- _Exercise task_:
Extend the account of the bike ride from San Miguel to San Luis Obispo, starting right after its final sentence about the huge granary.

It took me two days to ride from San Miguel to the town of San Luis Obispo, and I thoroughly enjoyed the adventure each day. Heading south from San Miguel early on Monday morning, I had another song-inspiring morning pedaling slowly along N. River Road, which parallels the Salinas River to the east. Fields of hay are a common site, cut at this time of the year and drying in the sun. Whenever I come across one of these enormous oak trees I’m amazed, and can’t resist taking yet another photo of these majestic denizens of Monterey and San Luis Obispo Counties.

The next town I come to is Paso Robles, which has a nice bike and pedestrian trail called the River Walk running along the Salinas River (the latter being 170 miles long!) Continuing south I ride through the picturesque town of Templeton on their Main Street which has some lovely old homes like this one:

and some surprises, like this huge granary, a seeming relic of the past but still in operation.

Lines of data
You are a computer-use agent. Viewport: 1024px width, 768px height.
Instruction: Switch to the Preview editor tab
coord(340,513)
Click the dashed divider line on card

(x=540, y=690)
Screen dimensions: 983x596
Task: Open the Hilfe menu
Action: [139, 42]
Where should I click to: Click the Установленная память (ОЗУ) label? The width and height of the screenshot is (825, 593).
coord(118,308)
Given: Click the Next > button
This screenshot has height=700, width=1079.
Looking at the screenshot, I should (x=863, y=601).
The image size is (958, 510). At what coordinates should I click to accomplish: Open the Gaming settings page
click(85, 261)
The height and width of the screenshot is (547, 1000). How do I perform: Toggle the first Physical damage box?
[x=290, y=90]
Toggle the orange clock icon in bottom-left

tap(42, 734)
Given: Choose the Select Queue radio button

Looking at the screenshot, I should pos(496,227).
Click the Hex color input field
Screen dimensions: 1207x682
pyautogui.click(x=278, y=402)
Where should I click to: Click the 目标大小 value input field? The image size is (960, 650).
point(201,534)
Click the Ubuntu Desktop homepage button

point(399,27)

- _Final result_:
In Templeton I was confronted, as I sometimes am, with finding a way to avoid riding my bike on 101. Thanks to Butch Briery’s guide to walking the Camino Real, and Google Maps, I was able to find a way which required fording Paso Robles Creek. It was a warm day, and pushing my bike through the ankle deep water was refreshing. Getting it up the sandy bank on the other side was a challenge, but a fun one. It took me back to my childhood days when I rode horses with my good friends Caralee Clark, Diane Dittman and others in the hills above Los Gatos, and on the Monterey Peninsula with Lisa Selle, Gayle Yohman, and Marta Fries, to name a few.

Indeed my bicycle, which I have yet to name, is not unlike a horse in some ways. I have reflected at times that while the cars and trucks that pass me are run by engines with hundreds of horse power, I am running on 1/10 of one horse power–my own, aided by the technology of the bicycle of course, which is a huge help. Those who walk the Camino are the true pilgrims. Perhaps I shall  return to walking at some point.

I spent that night in my first motel, the Motel 6 in Atascadero. It was clean and adequate, but isolating. There’s something about motel rooms that makes the Bible found there especially pertinent. The only picture I took in Atascadero is of their city hall building, an impressive structure!

The next day, Tuesday, May 23, I went through still more beautiful countryside that also took me back to Los Gatos. It was warm, with golden meadows studded with dark, green oaks.

The hamlet of Santa Margarita is lovely, with more shaded homes (so intelligent to save the trees!)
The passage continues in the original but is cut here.